## Consignes de l'exercice
A: Répondez aux questions suivantes d'après le texte sur les murs vitrifiés :
(i) Quelle température faut-il atteindre pour fondre des murs de granite ?
(ii) Dans quel pays d'Europe de l'Est des vestiges d'enceintes vitrifiées ont-ils été découverts ?
(iii) En quelle année un premier mur vitrifié est-il signalé à Sainte-Suzanne ?
B: Recopiez le passage du texte sur les murs vitrifiés qui commence aux mots « Il s'agit le » et s'arrête après les mots « de l'est (Hongrie). ».

## Texte fourni
Pierre vitrifiée de Sainte-Suzanne (Mayenne), fouilles 2006.
Au pied des remparts de la cité fortifiée de Sainte-Suzanne dans la Mayenne , le visiteur peut voir distinctement une partie de ce mur au début de la promenade de la Poterne, côté sud.

L'expression « mur vitrifié » désigne des vestiges archéologiques présentant des caractéristiques impliquant une chauffe à très haute température et datant d'une période comprise entre 800 et 200 ans av. J.-C.

Il s'agit le plus souvent de construction composées de blocs de grès ou de granite soudés entre eux par un mortier noirâtre, verdâtre ou rougeâtre, ressemblant à une coulée de lave refroidie. Pour fondre de tels murs de granite, une température comprise entre 1100 et 1300° C est nécessaire et doit être combinée à un procédé de combustion lente.

Des vestiges d'enceintes vitrifiées ont été découverts en France et dans différents pays d'Europe du nord (Écosse, Norvège) et de l'est (Hongrie).

Diverses théories ont été proposées pour expliquer la formation des murs vitrifiés.

Sommaire

[modifier] Historique

Les murs vitrifiés intéressent les chercheurs depuis longtemps. En 1759, un premier mur vitrifié est signalé dans la cave d'une maison de Sainte-Suzanne.

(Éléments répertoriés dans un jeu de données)
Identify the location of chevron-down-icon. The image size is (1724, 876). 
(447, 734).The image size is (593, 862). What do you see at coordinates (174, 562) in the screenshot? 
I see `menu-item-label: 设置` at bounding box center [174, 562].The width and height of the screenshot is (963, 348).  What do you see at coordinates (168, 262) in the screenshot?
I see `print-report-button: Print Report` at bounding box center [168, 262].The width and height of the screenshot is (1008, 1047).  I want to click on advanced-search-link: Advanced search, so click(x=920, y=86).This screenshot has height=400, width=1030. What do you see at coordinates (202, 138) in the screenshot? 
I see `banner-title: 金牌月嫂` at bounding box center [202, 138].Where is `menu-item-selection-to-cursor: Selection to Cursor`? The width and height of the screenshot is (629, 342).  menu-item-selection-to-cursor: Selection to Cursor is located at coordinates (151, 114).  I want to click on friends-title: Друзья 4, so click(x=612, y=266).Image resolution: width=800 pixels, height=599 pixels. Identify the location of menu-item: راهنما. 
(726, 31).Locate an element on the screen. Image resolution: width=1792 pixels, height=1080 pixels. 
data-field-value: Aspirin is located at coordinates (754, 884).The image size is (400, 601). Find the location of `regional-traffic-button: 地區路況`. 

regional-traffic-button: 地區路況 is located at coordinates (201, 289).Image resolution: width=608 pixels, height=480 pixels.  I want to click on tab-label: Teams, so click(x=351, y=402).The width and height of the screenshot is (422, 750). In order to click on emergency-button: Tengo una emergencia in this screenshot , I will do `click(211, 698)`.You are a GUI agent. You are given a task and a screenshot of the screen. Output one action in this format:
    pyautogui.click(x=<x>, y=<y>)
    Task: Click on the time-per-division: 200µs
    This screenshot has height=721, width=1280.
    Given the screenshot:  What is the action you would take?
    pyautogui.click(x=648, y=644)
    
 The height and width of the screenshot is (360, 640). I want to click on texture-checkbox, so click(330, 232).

## Liste des réponses
A:
(i) Une température comprise entre 1100 et 1300 °C, combinée à un procédé de combustion lente.
(ii) En Hongrie.
(iii) En 1759.

B:
Il s'agit le plus souvent de construction composées de blocs de grès ou de granite soudés entre eux par un mortier noirâtre, verdâtre ou rougeâtre, ressemblant à une coulée de lave refroidie. Pour fondre de tels murs de granite, une température comprise entre 1100 et 1300° C est nécessaire et doit être combinée à un procédé de combustion lente.

Des vestiges d'enceintes vitrifiées ont été découverts en France et dans différents pays d'Europe du nord (Écosse, Norvège) et de l'est (Hongrie).